Renata Codello, funcionária do Ministério da Cultura responsável pelos monumentos de Veneza, disse que "os anúncios pagam a restauração dos prédios públicos, que de outra maneira não seriam reparados". "Simplesmente não estamos em posição de dizer não ao dinheiro, não por razões estéticas. Não posso rejeitar a imagem de uma garrafa quando há pedaços do Palazzo Ducale caindo no chão."
Codello disse que seu departamento recebeu US$ 200 mil para restaurações desde o começo de 2010, bem aquém dos US$ 2,6 milhões a US$ 3,9 milhões que ela solicita anualmente para as situações mais precárias.
Mas Veneza, acrescentou Codello, possui relativamente poucos espaços publicitários nos andaimes, em comparação a cidades como Roma e Florença, onde os outdoors são bem mais presentes.
O Ministério da Cultura tem um orçamento de cerca de US$ 47 milhões para a restauração desses edifícios, mas a Itália possui um rico patrimônio arquitetônico, e as verbas são sempre apertadas. Dessa quantia, US$ 1,8 milhão foram alocados a toda a região do Vêneto, que inclui Veneza.

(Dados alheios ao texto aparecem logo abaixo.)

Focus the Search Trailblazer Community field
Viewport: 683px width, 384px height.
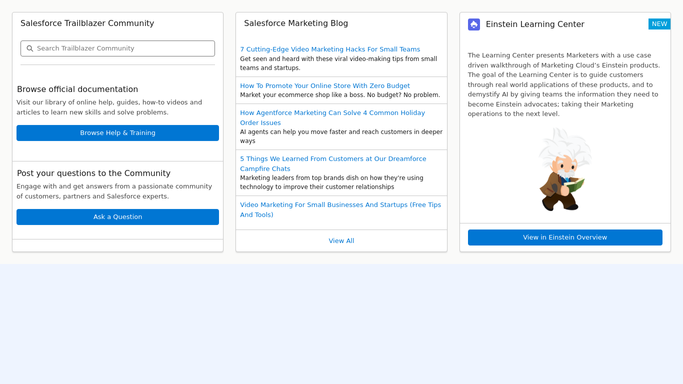[118, 48]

Patrocínios privados, outrora limitados a contribuições financeiras, se tornaram menos restritivos graças a uma lei de 2004 que permite que os doadores se envolvam diretamente nos projetos de restauração. Uma fonte do Ministério da Cultura disse que a mudança não teve grande efeito na arrecadação de recursos.
Em meio às discussões sobre até que ponto interesses empresariais deveriam se intrometer em atividades culturais, e embora empresas privadas há mais de uma década estejam ativas nisso -por meio de livrarias, restaurantes e serviços de venda de ingressos-, as autoridades encarregadas de preservar o patrimônio cultural da Itália continuam desconfiando do envolvimento comercial.

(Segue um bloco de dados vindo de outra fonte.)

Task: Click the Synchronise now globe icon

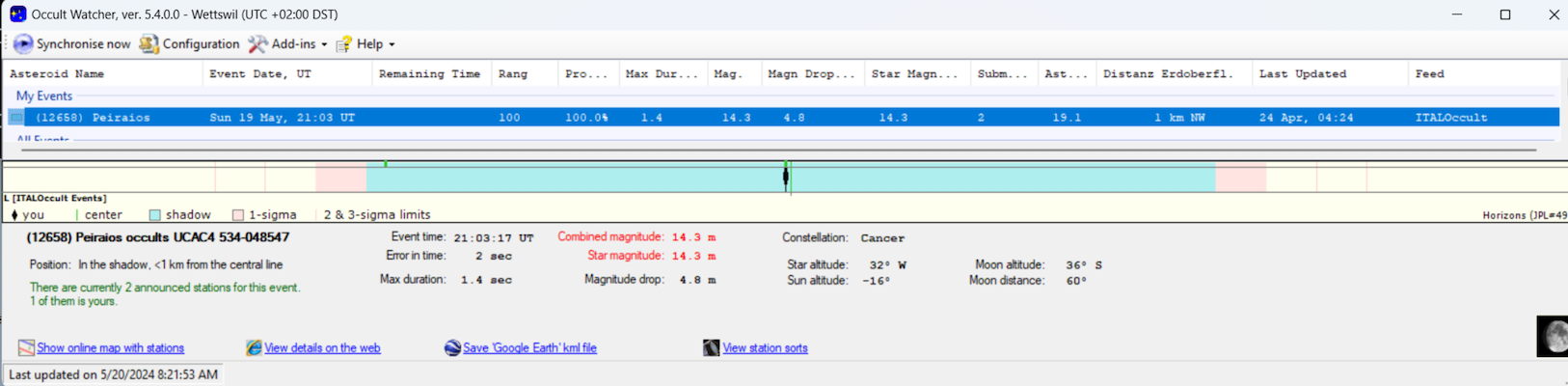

"Podemos aumentar a eficiência e melhorar os resultados, mas não podemos comercializar tudo", disse Alessandra Mottola Molfino, presidente da Italia Nostra, outra agência de proteção do patrimônio. "A lição que isso passa é que há um preço para tudo."

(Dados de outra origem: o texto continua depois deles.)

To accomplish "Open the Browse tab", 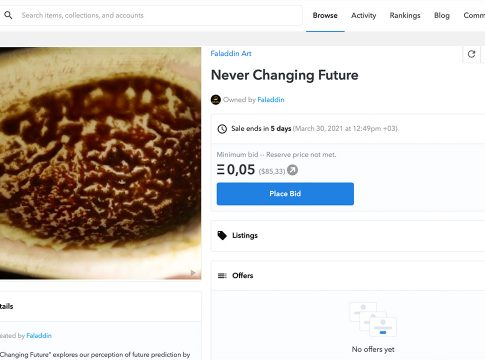I will tap(325, 15).
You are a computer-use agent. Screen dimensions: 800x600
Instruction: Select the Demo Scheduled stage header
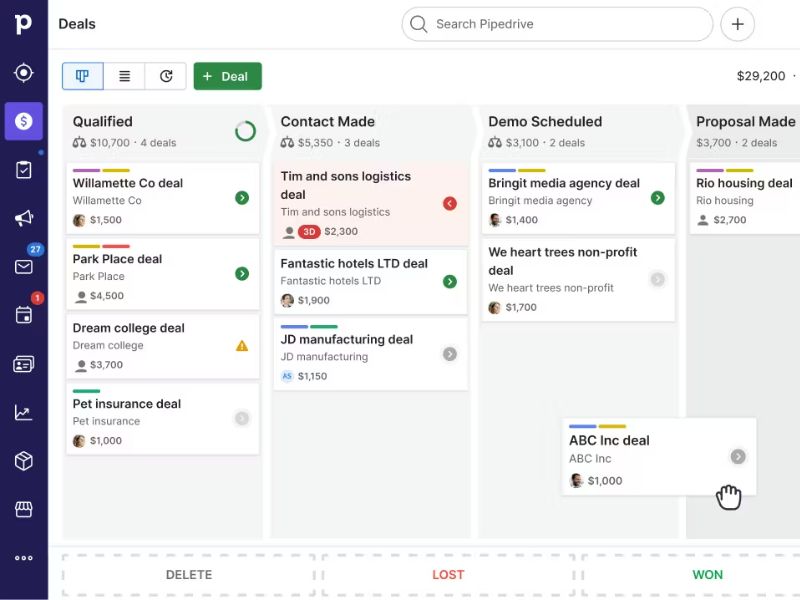point(545,121)
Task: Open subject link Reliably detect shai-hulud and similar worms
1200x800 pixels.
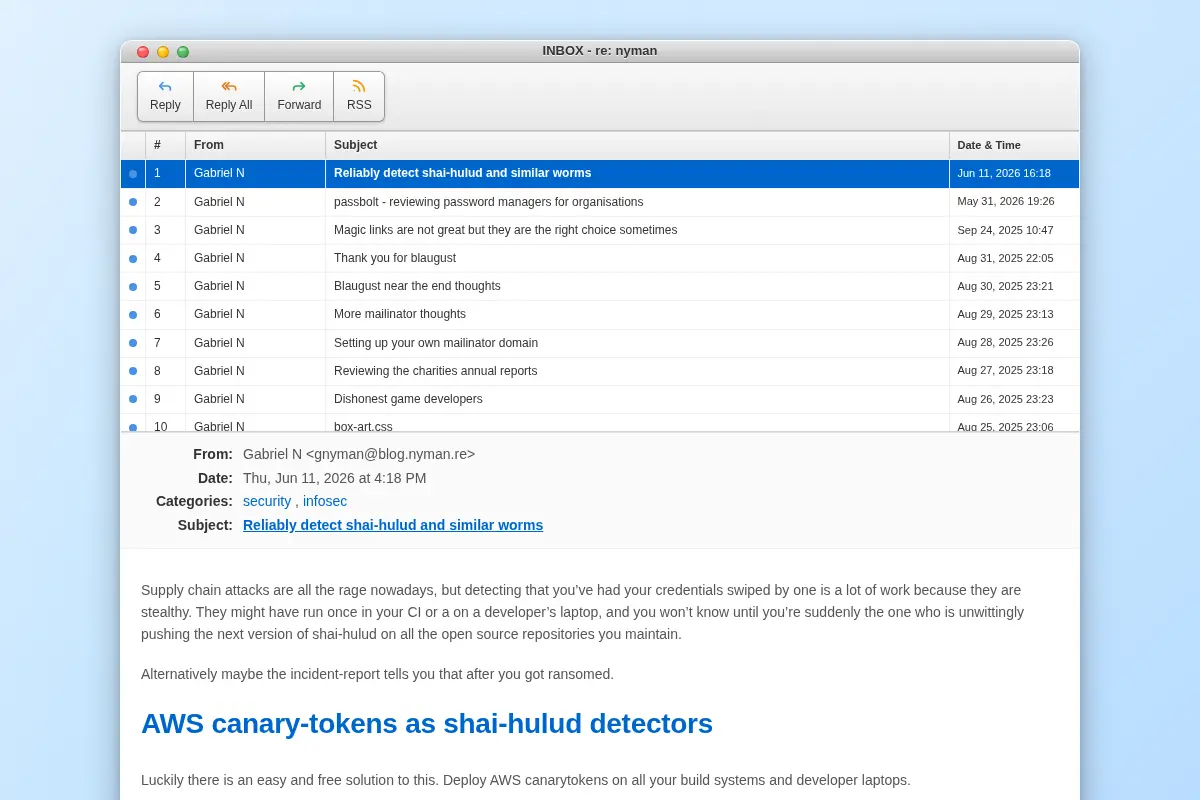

No caso da ponte dos Suspiros e do Palazzo Ducale, a prefeitura assinou há dois anos um acordo com o Dottor Group, a empresa responsável pela restauração, autorizando-a a vender espaço publicitário. Uma fase da restauração do palácio foi apresentada em setembro, e a empresa disse que esperar concluir as obras até outubro de 2011.
"Os cofres municipais estavam vazios, então tivemos de encontrar patrocinadores", disse o prefeito Giorgio Orsoni.
O Dottor Group prometeu arrecadar US$ 2 milhões durante três anos com a publicidade, que fica afixada sobre as lonas azuis com nuvens, criadas pelo fotógrafo Oliviero Toscani, conhecido por seus anúncios para a Benetton. Pietro Dottor, presidente da empresa, disse que prefere se "concentrar no trabalho, não nas polêmicas". "Estamos realizando projetos de alta qualidade com custo zero para a cidade. Isso que é importante."
O custo total da restauração do lado do palácio que dá para o canal da Canonica, incluindo a ponte dos Suspiros, chegará a US$ 3,6 milhões, e todo o faturamento publicitário irá para o projeto.
Mas entidades ligadas ao patrimônio acham que os anúncios deveriam ser mais contidos.
"Não é uma questão de radicalismo ideológico, mas de preocupação com o caráter invasivo dos anúncios em lugares delicados, como a Piazza San Marco", disse Bianchini d'Alberigo. Em Veneza, "existe um diálogo especial entre arquitetura, pedras, água e o homem, o que os anúncios rompem", disse.
Outros acreditam que poderia ser possível arrecadar mais para a preservação por meio de doações diretas, ou colocando a própria prefeitura para vender os anúncios. É uma noção que Orsoni rejeita. "A Prefeitura não é agência de publicidade; não é o nosso negócio", disse.